═══ Provided entries
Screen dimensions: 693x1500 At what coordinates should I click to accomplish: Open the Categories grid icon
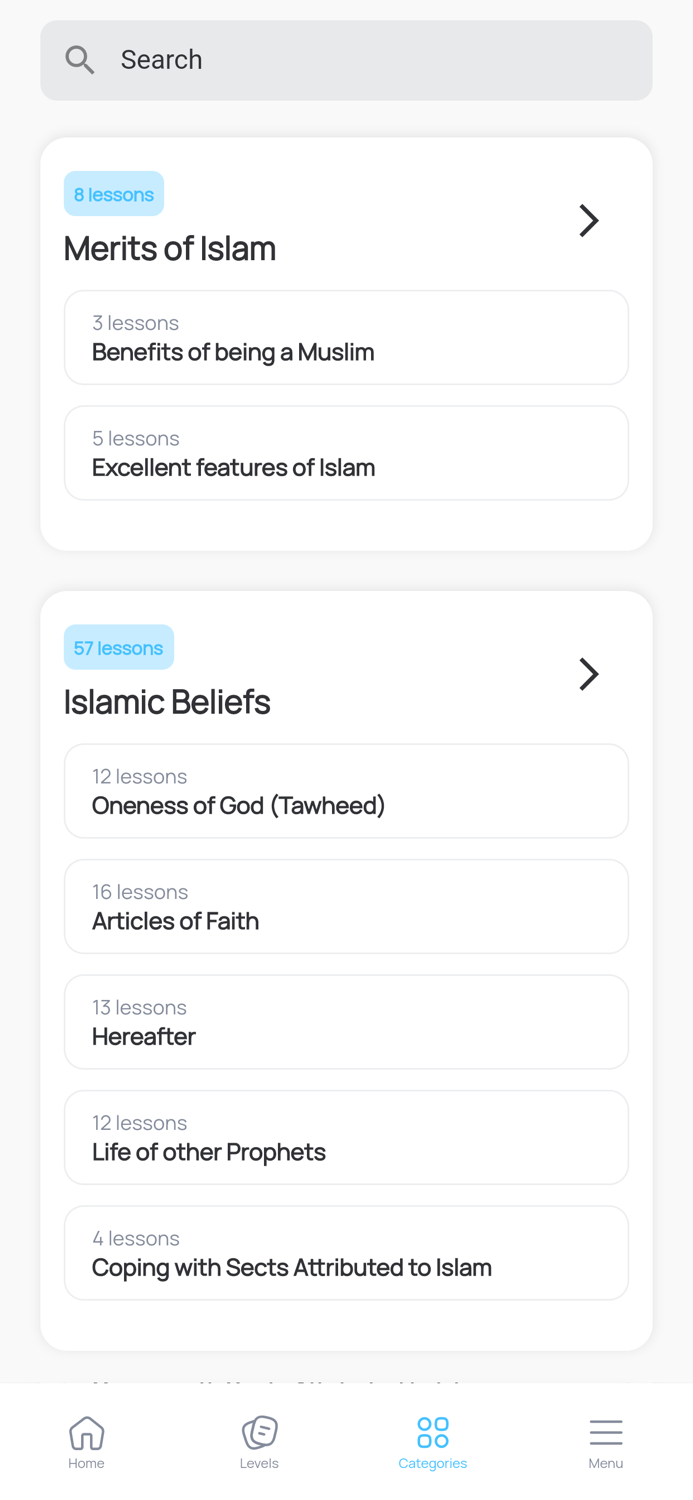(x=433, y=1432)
══════
═══ Provided entries
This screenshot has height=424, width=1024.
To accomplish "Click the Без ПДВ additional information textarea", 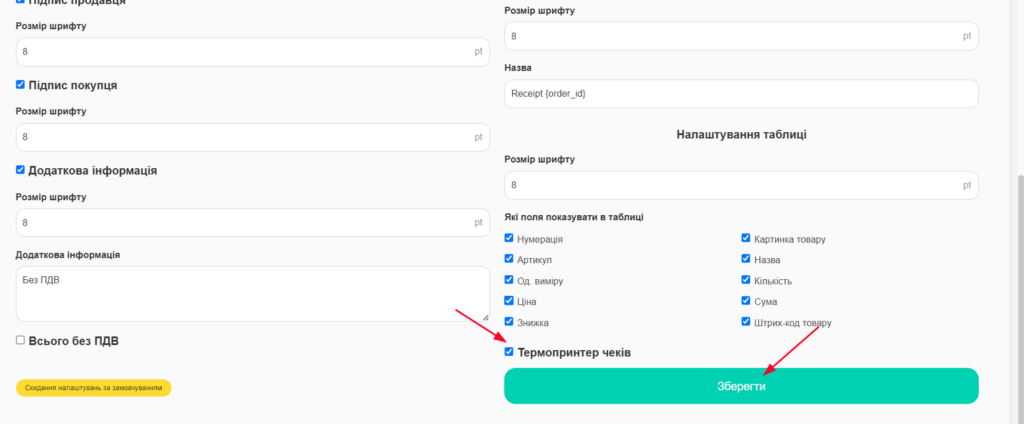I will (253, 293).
══════
═══ Provided entries
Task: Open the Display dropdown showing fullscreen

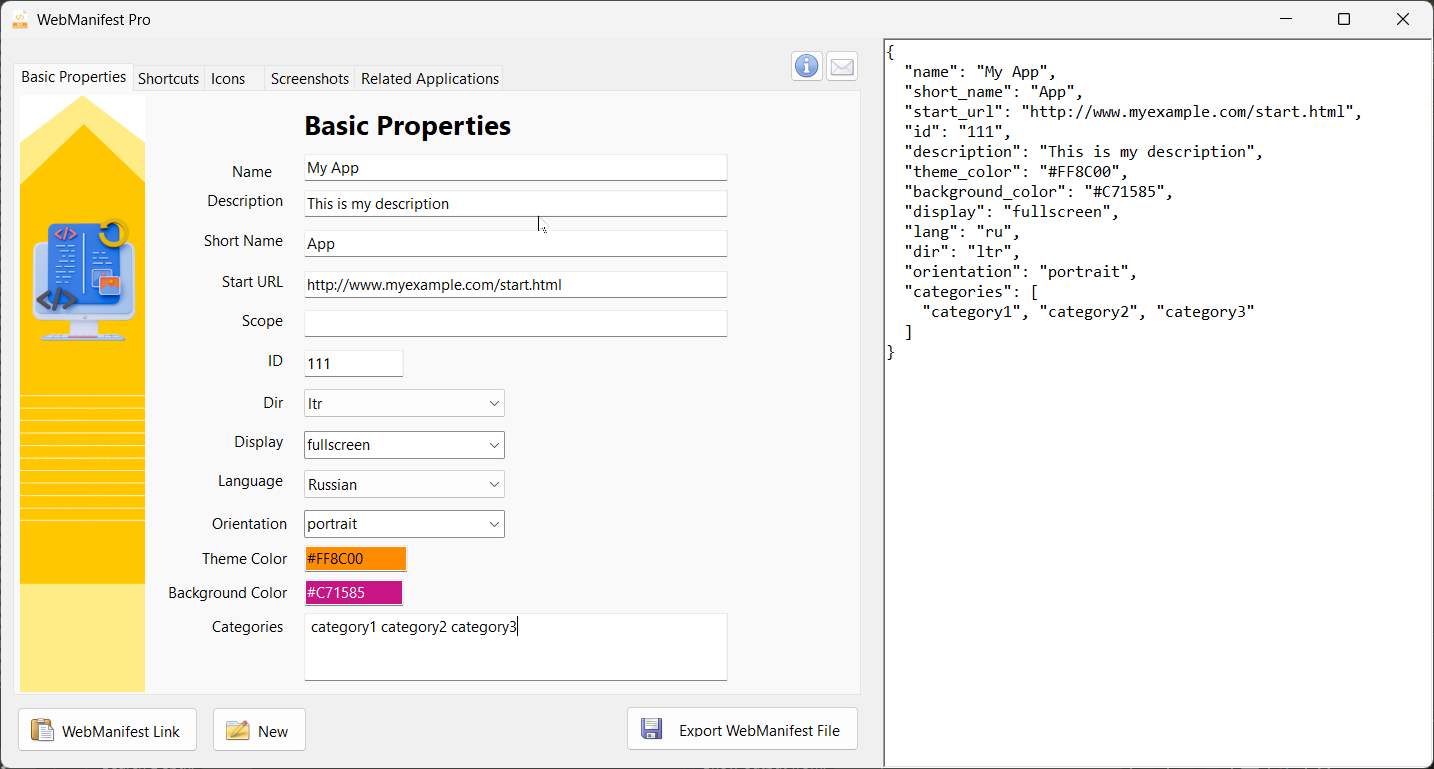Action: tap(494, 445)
══════
Exercise task:
Duplicate the lines of the records from the line with "Screen dimensions: 693x1500" to the line with "(x=433, y=1432)", both included, and omit the pictures from your copy.

Output:
Screen dimensions: 693x1500 At what coordinates should I click to accomplish: Open the Categories grid icon
(x=433, y=1432)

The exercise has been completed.